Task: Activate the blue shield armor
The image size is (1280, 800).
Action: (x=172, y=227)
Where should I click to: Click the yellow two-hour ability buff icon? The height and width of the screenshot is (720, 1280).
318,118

——

# WHAT TO PRODUCE
Can you turn the entries above into a JSON list of strings, with one string per line and no blank lines?

# EXERCISE ANSWER
[
  "Task: Activate the blue shield armor",
  "The image size is (1280, 800).",
  "Action: (x=172, y=227)",
  "Where should I click to: Click the yellow two-hour ability buff icon? The height and width of the screenshot is (720, 1280).",
  "318,118"
]